Les professionnels appellent l’Etat à la rescousse
Les oléiculteurs appellent les pouvoirs publics à intervenir pour contrôler les conditions de production et de commercialisation dans cette filière agricole, en estimant que «la production de l'huile d'olive en Algérie est l’otage» de pratiques de fabrication archaïques faisant fi des normes de qualité non sans danger en matière de santé.

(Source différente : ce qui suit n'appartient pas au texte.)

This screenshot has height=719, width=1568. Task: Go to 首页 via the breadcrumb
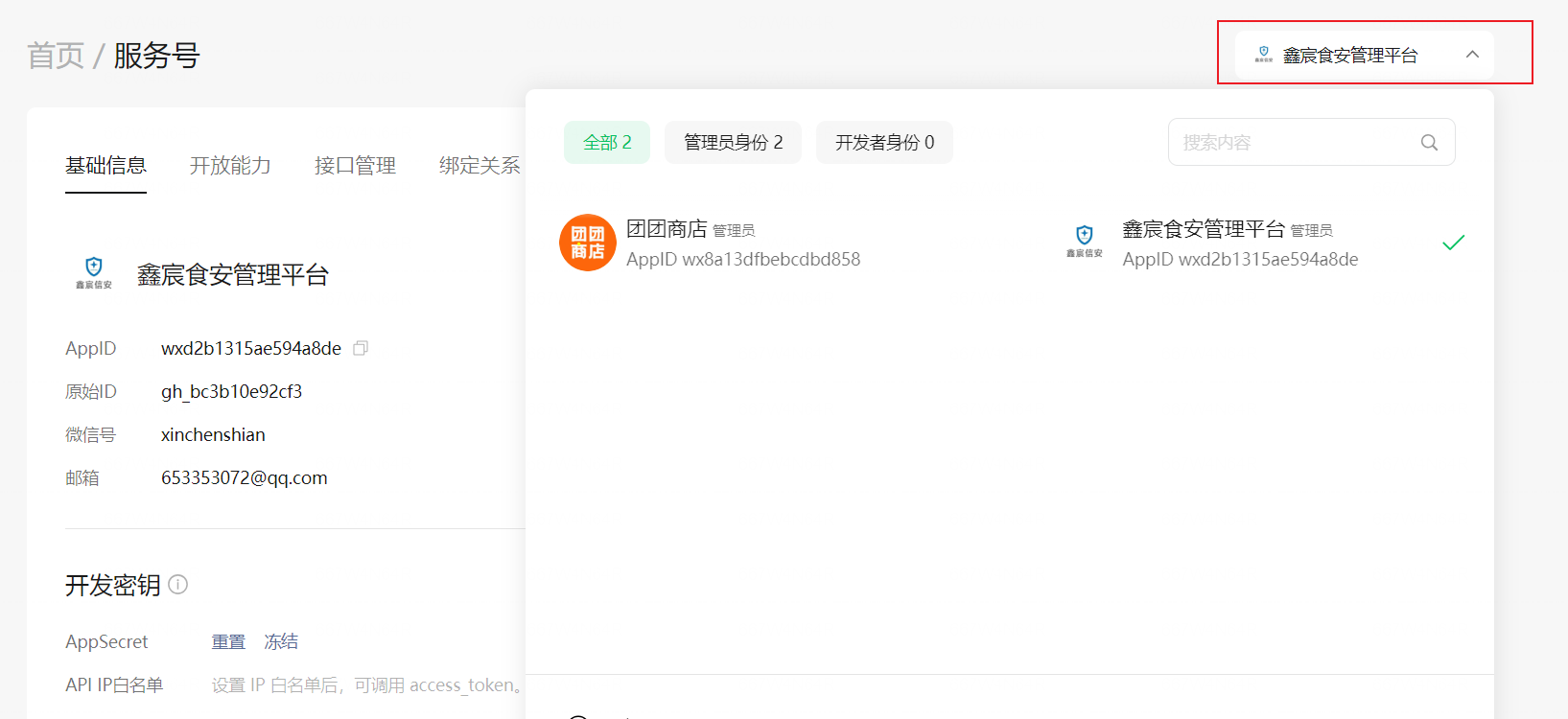56,56
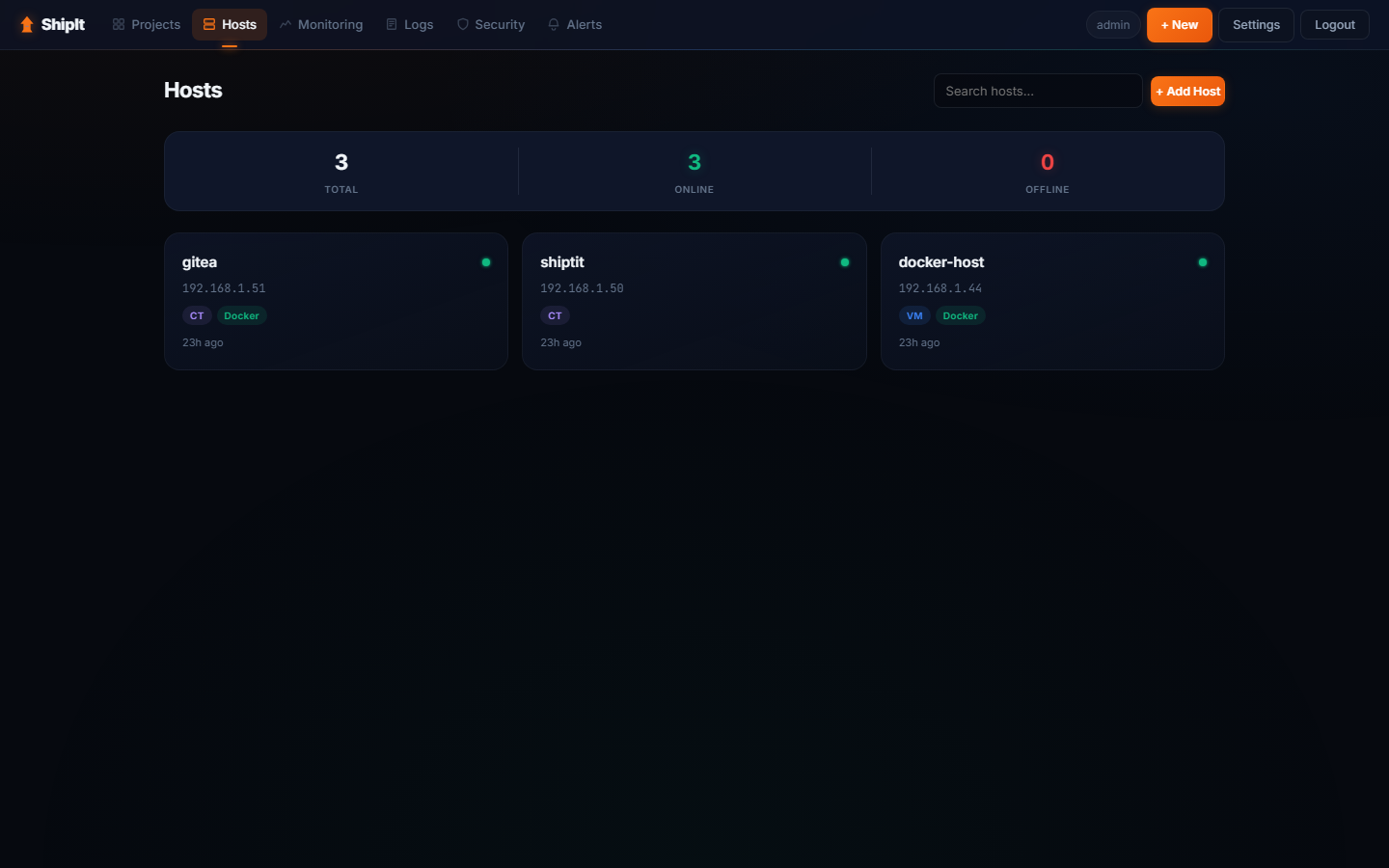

Ces pratiques continuent à s'exercer dans toutes les étapes de production «à commencer par l'entretien de l'olivier jusqu'au conditionnement de l'huile d'olive». L'attitude rétive des agriculteurs et fabricants artisanaux à adhérer aux normes admises de fabrication ont amené certains investisseurs à se «délocaliser» des zones traditionnelles d'oléiculture pour s'installer même dans le sud du pays.

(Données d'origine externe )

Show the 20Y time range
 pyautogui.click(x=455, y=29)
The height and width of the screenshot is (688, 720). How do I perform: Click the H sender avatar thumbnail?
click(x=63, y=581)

En effet, l'oléiculture, étant un créneau nouveau dans les wilayas du sud, «il a été plus facile d'inculquer à la population locale les méthodes modernes et saines de production de l'huile d'olive de qualité», explique Ahmed Adjrad, investisseur et ingénieur spécialisé dans les corps gras, qui a décidé de transférer ses activités oléicoles de Bouira, sa ville natale, à Biskra.

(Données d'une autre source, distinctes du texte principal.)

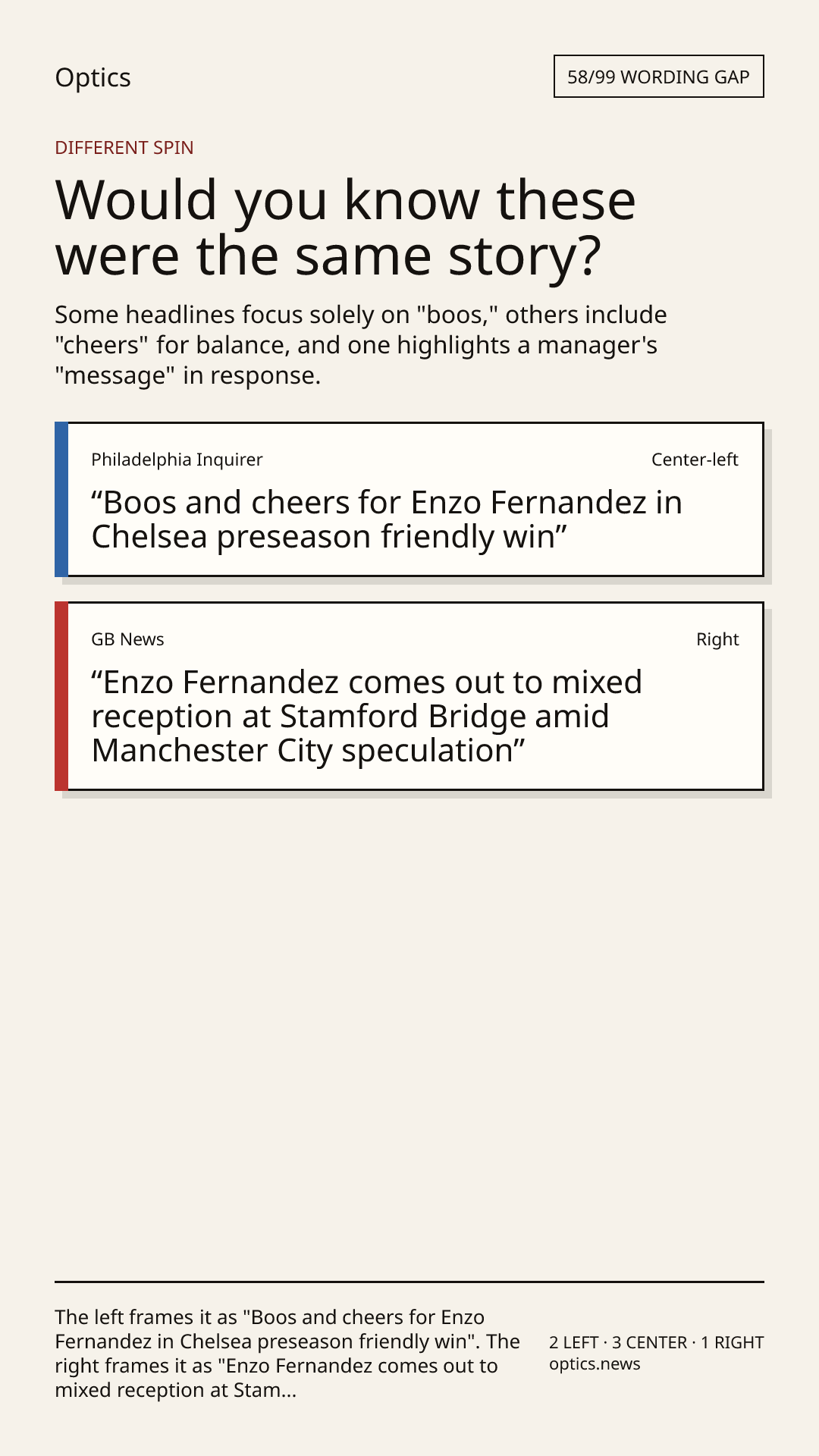Open the GB News headline card
This screenshot has width=819, height=1456.
pos(410,696)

Selon lui, «les normes de fabrication doivent être scrupuleusement respectées en amont et en aval: tout d'abord, l'olivier doit être bien taillé, suffisamment irrigué et, surtout, procéder à la cueillette en temps opportun». Pour lui, «il faut surtout éviter de laisser les olives noircir totalement pour les cueillir, en raison du fort taux d'acidité que cela engendre». Cependant, ce professionnel regrette le fait que beaucoup d'agriculteurs continuent à croire que la bonne huile provient des olives restées le plus longtemps à leur arbre.
Autre danger relevé: le stockage des olives dans des sacs en plastique pour de longues durées allant jusqu'à plusieurs mois, alors que les normes exigent l'utilisation de sacs aérés tels ceux en jute ou des caisses où la durée de stockage ne doit pas dépasser les 48 heures après la cueillette. Dans la phase de transformation, la majorité des huileries font chauffer l'eau à une température de 80° alors qu'elle ne doit pas dépasser les 27°. «Toutes ces pratiques font augmenter le taux d'acidité de l'huile jusqu'à 6°, alors que la norme internationale autorisée par le Conseil oléicole international (COI) doit varier entre 0,8 à 1,5° par 100 grammes».
Absence de Fédération et de… subventions
De son côté, Smaïl Saoudi, transformateur et producteur d'huile d'olive, fait le même constat et souhaite l'intervention de l'Etat pour exiger des fabricants le respect des normes de qualité. Il reconnaît avoir transformé pour le compte de clients des olives de très mauvaise qualité. «Je sais que le produit n'est pas de bonne qualité, mais j'ai une huilerie et je dois la faire fonctionner». Ce producteur met en garde également sur le danger non seulement de conditionnement de l'huile d'olive dans les jerricans ou les bouteilles en plastique mais aussi de sa commercialisation dans des espaces non adéquats, comme la rue où l'exposition du produit au soleil la rend nocive. «Il faut que l'Etat intervienne dans le contrôle du système d'extraction d'huile et des conditions de stockage», appelle un producteur de la région de Béjaïa, qui propose la création d'un circuit de commercialisation pour contrer le marché informel: «il faut protéger le consommateur avec des lois fermes». Sur ce point, Akli Moussouni, ingénieur agronome et assistant en équipement de production et de conditionnement de l'huile d'olive, relève l'absence d'un «marché capable de rémunérer l'effort du développement de la qualité».
Le marché de l'huile d'olive «est noyé par des produits douteux», ce qui fait que l'oléiculture n'est pas porteuse d'un développement durable, juge-t-il tout en regrettant l'absence d'un centre technique qui peut intervenir sur le terrain.
Par ailleurs, les producteurs oléicoles souhaitent un soutien de l'Etat pour la production oléicole à l'instar des filières de la céréaliculture et du lait, à travers des subventions pour l'achat des équipements de stockage et des crédits de campagne, comme il se fait pour la tomate industrielle, afin de développer cette filière. L'autre carence soulevée par ces oléiculteurs est l'absence d'une Fédération professionnelle pour défendre les intérêts de la filière et de ses producteurs.